Cuando era el tiempo muy niño todavía, no había en el mundo bicho más feo que el murciélago.
El murciélago subió al cielo en busca de Dios. Le dijo: Estoy harto de ser horroroso. Dame plumas de colores.
No. Le dijo: Dame plumas, por favor, que me muero de frío.
A Dios no le había sobrado ninguna pluma. Cada ave te dará una- decidió.
Así obtuvo el murciélago la pluma blanca de la paloma y la verde del papagayo. La tornasolada pluma del colibrí y la rosada del flamenco, la roja del penacho del cardenal y la pluma azul de la espalda del Martín pescador, la pluma de arcilla del ala de águila y la pluma del sol que arde en el pecho del tucán.
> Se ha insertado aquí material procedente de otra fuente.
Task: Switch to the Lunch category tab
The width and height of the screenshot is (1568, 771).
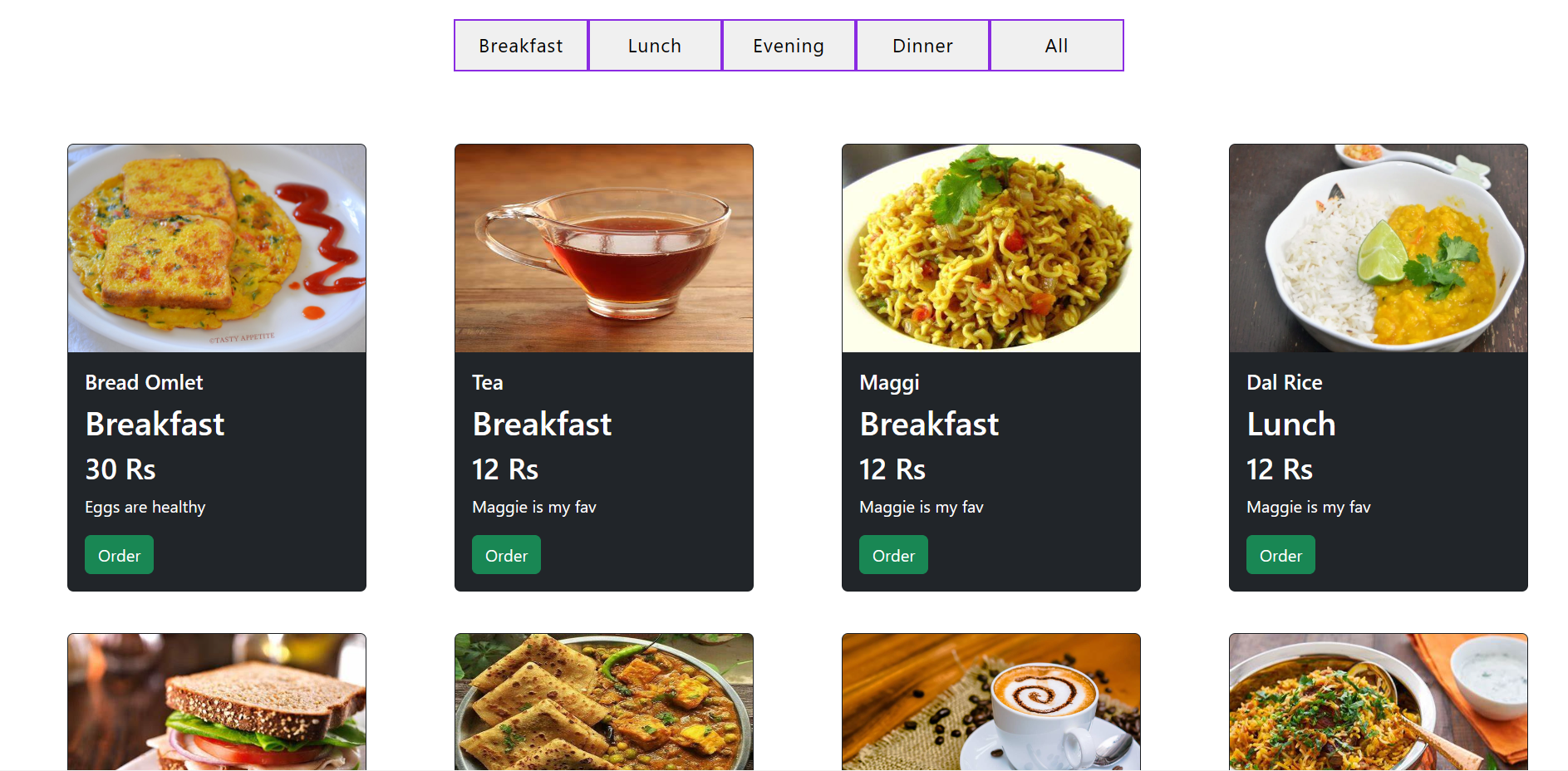Action: [x=655, y=46]
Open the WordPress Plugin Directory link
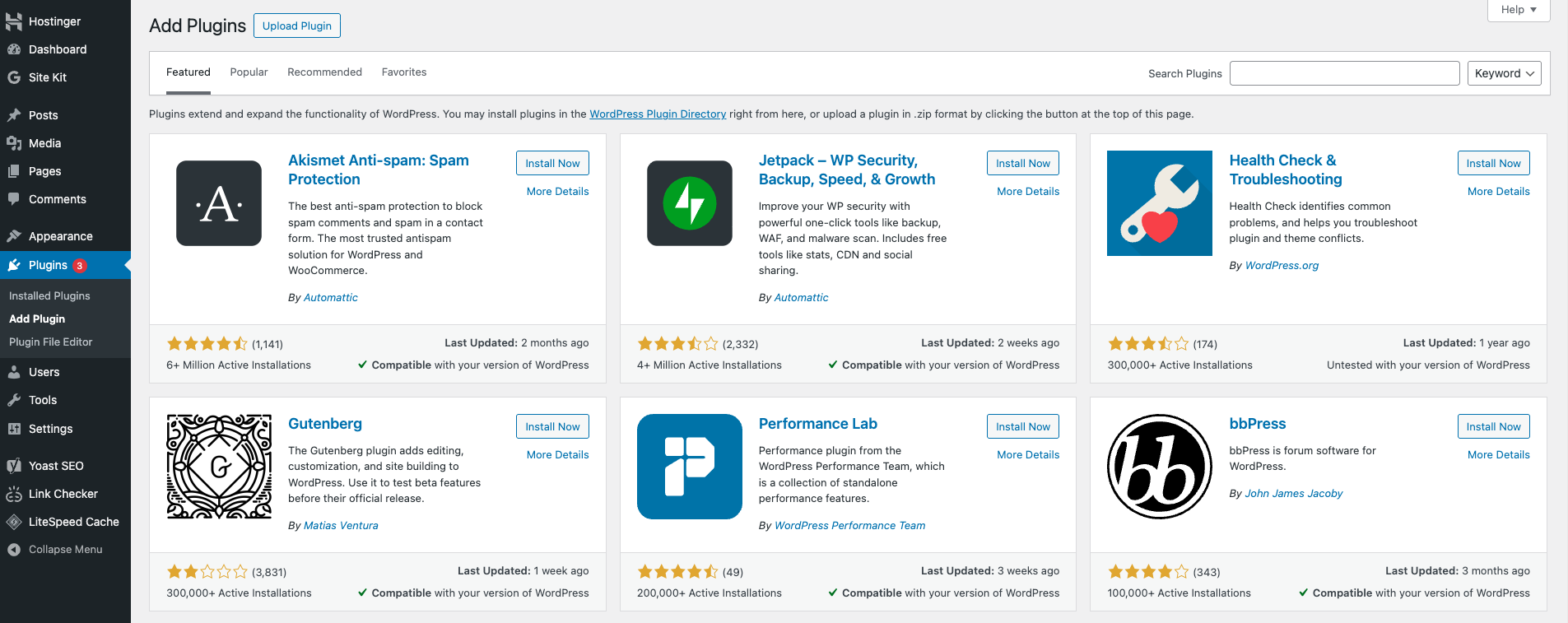 coord(657,114)
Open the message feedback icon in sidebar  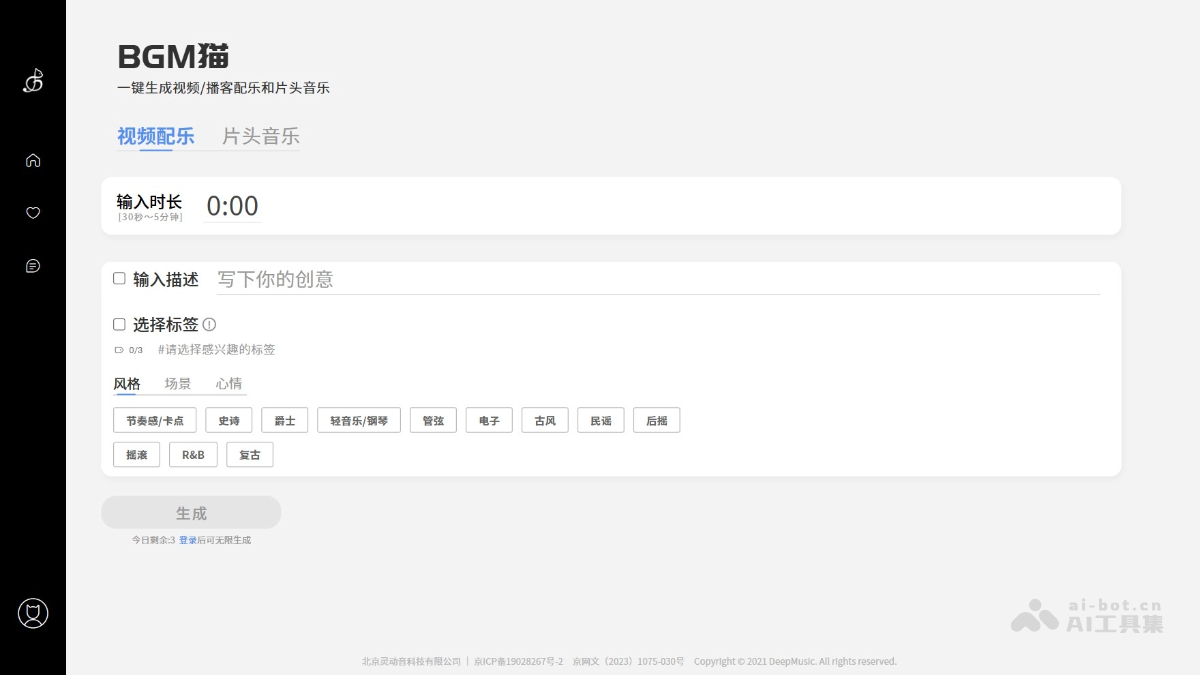tap(33, 266)
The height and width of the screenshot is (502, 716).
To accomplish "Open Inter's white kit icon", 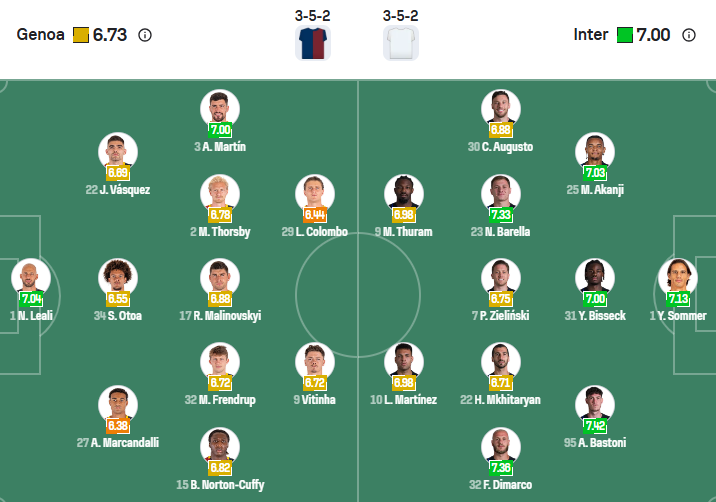I will coord(400,43).
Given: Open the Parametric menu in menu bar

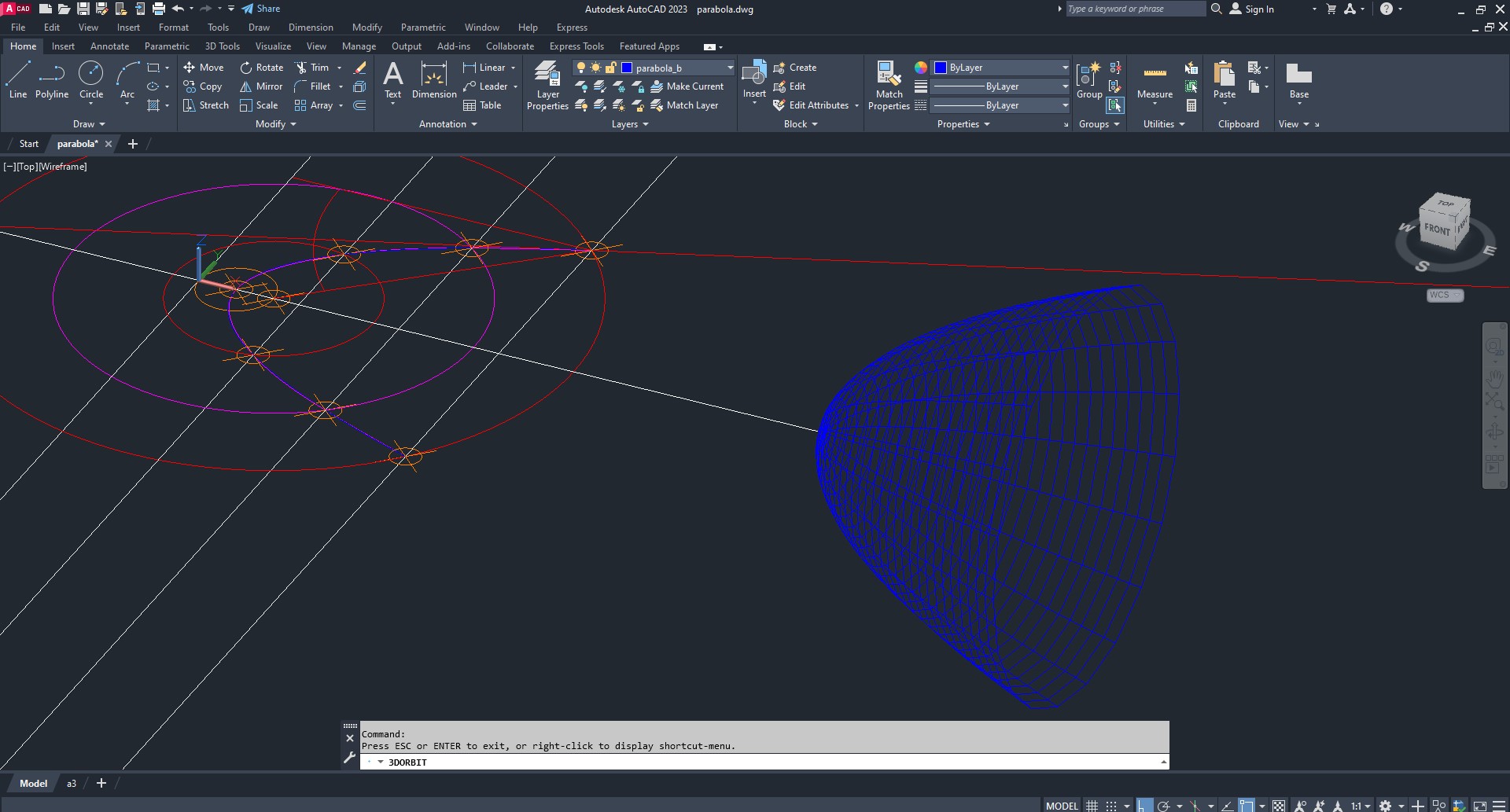Looking at the screenshot, I should (x=423, y=28).
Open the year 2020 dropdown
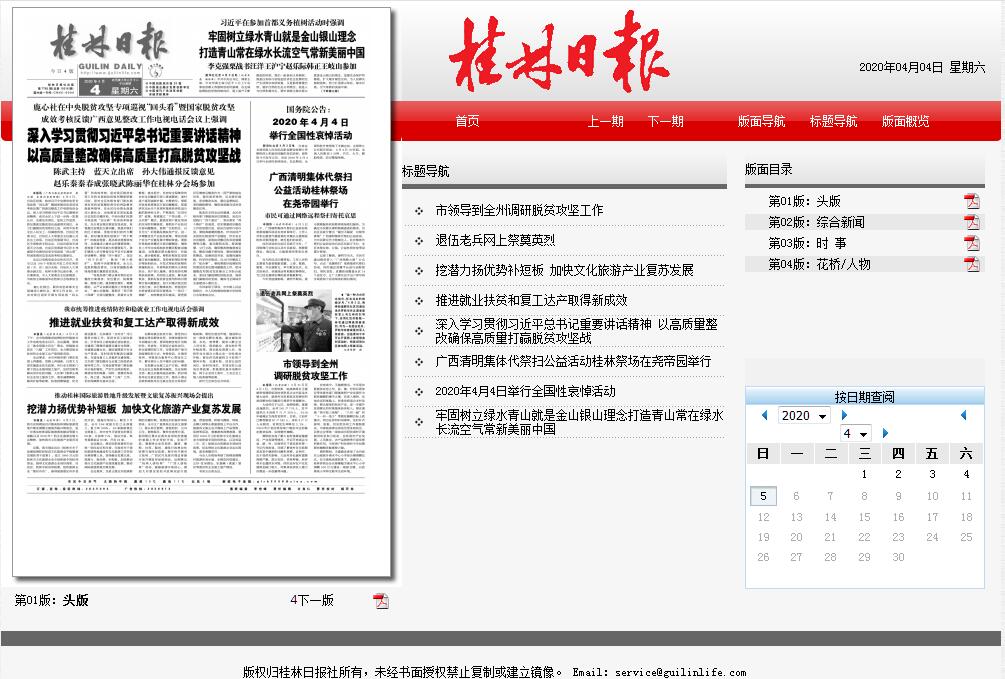Viewport: 1005px width, 679px height. tap(804, 415)
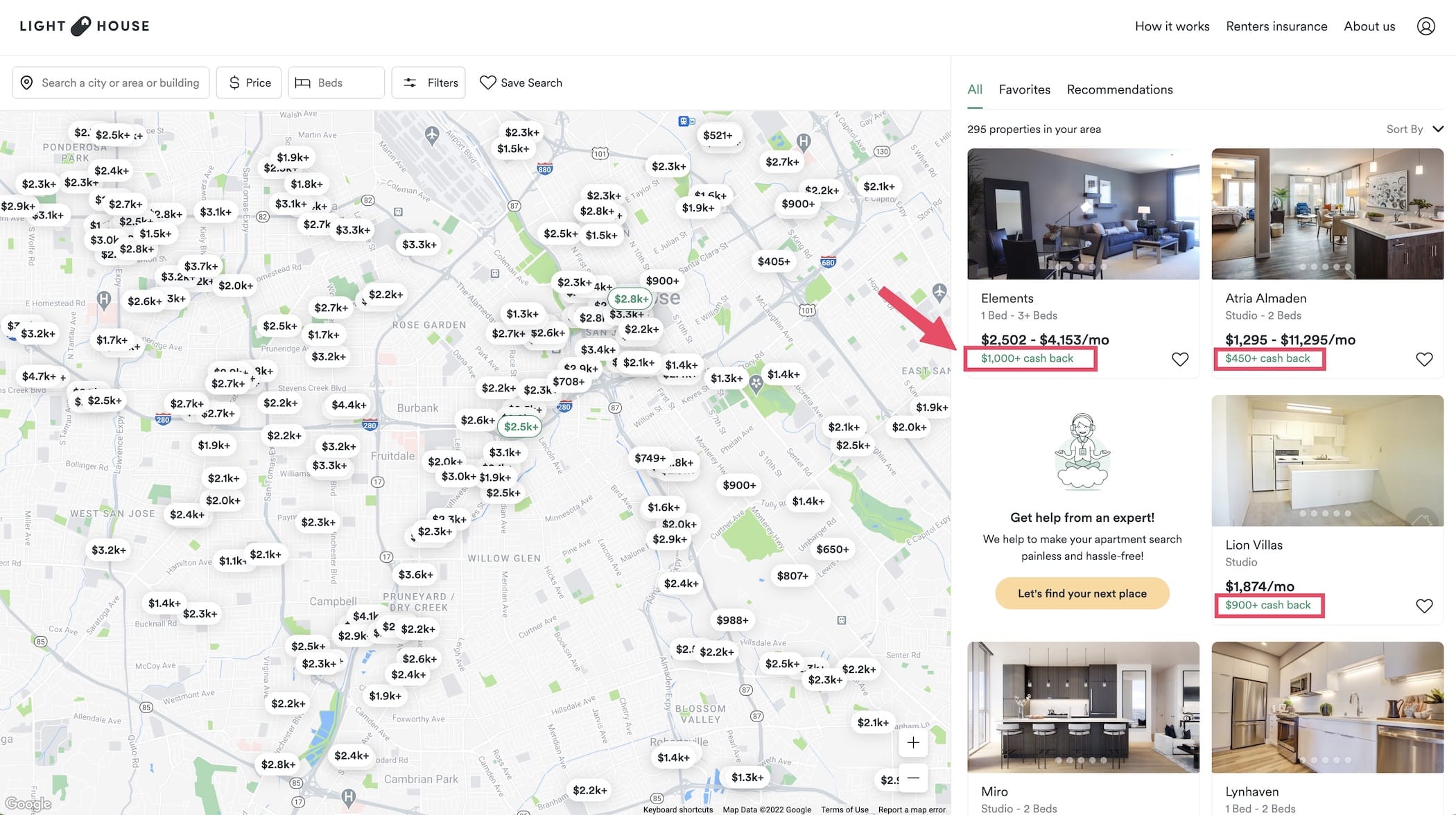This screenshot has height=815, width=1456.
Task: Zoom out the map with minus button
Action: click(913, 778)
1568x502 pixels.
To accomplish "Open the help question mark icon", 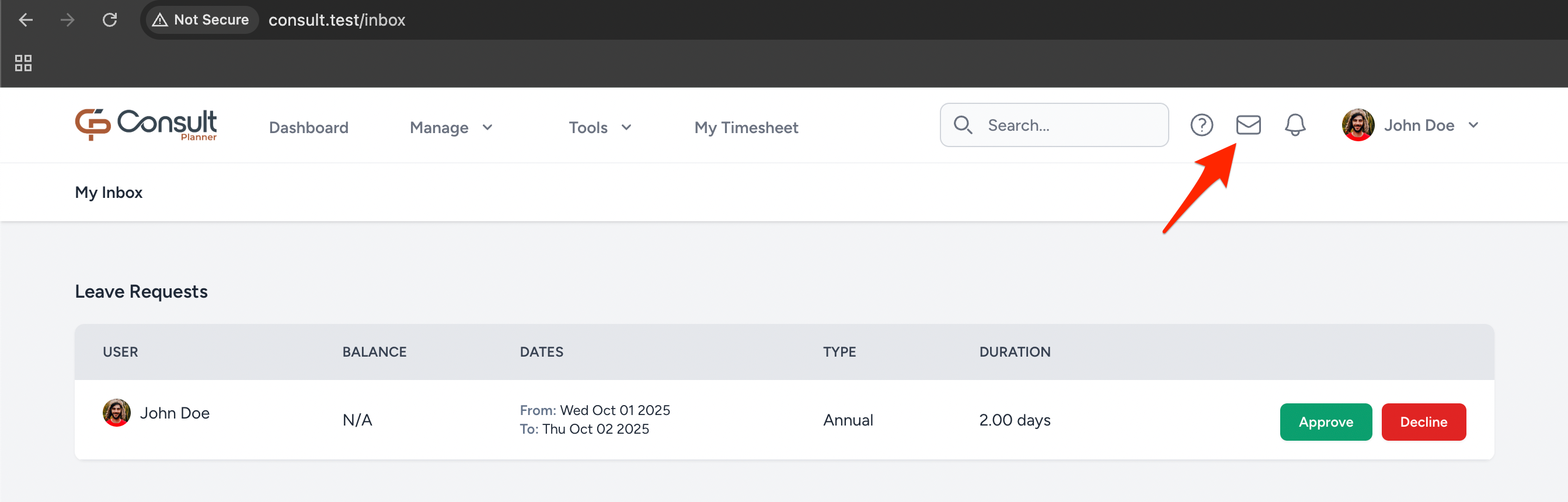I will [1201, 126].
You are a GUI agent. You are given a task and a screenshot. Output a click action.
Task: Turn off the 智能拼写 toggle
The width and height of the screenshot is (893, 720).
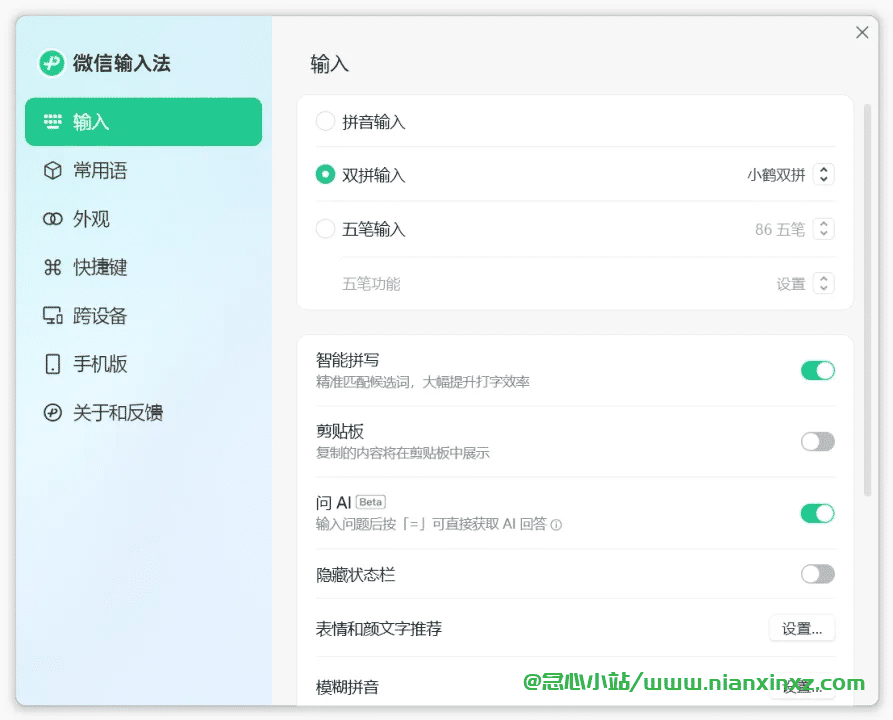click(818, 371)
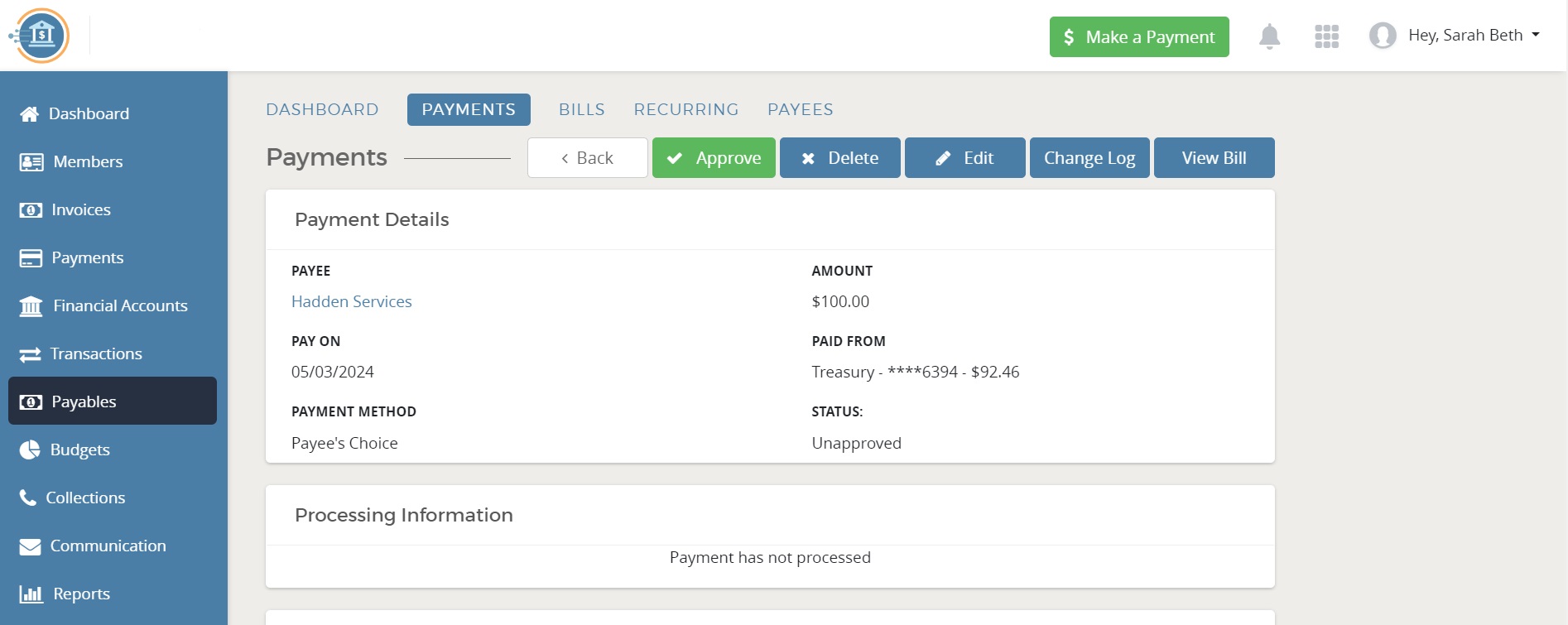
Task: Select the Financial Accounts bank icon
Action: tap(30, 305)
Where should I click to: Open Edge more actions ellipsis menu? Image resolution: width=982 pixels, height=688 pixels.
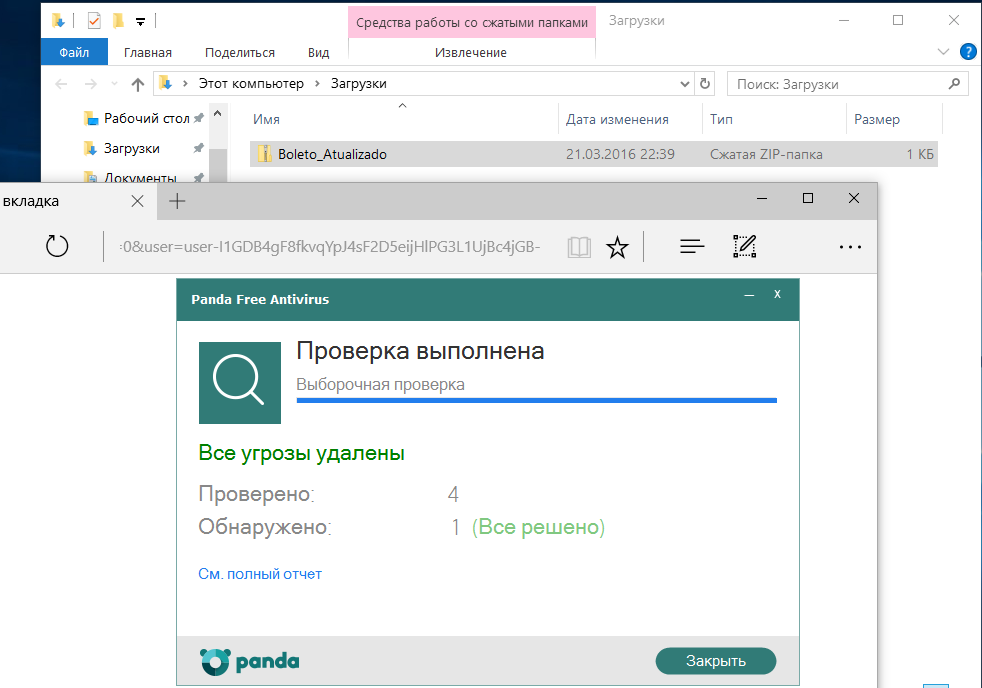(x=850, y=247)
El murciélago, frondoso de colores y suavidades, paseaba entre la tierra y las nubes. Por donde iba, quedaba alegre el aire y las aves mudas de admiración.
Dicen los pueblos zapotecas que el arco iris nació del eco de su vuelo. La vanidad le hinchó el pecho. Miraba con desdén y comentaba ofendiendo. Se reunieron las aves. Juntas volaron hacia Dios. El murciélago se burla de nosotras – se quejaron -. Y además sentimos frío por las plumas que nos faltan.
Al día siguiente, cuando el murciélago agitó las alas en pleno vuelo, quedó súbitamente desnudo. Una lluvia de plumas cayó sobre la tierra. Él anda buscándolas todavía. Ciego y feo, enemigo de la luz, vive escondido en las cuevas. Sale a perseguir las plumas perdidas cuando ha caído la noche; y vuela muy veloz, sin detenerse nunca, porque le da vergüenza que lo vean.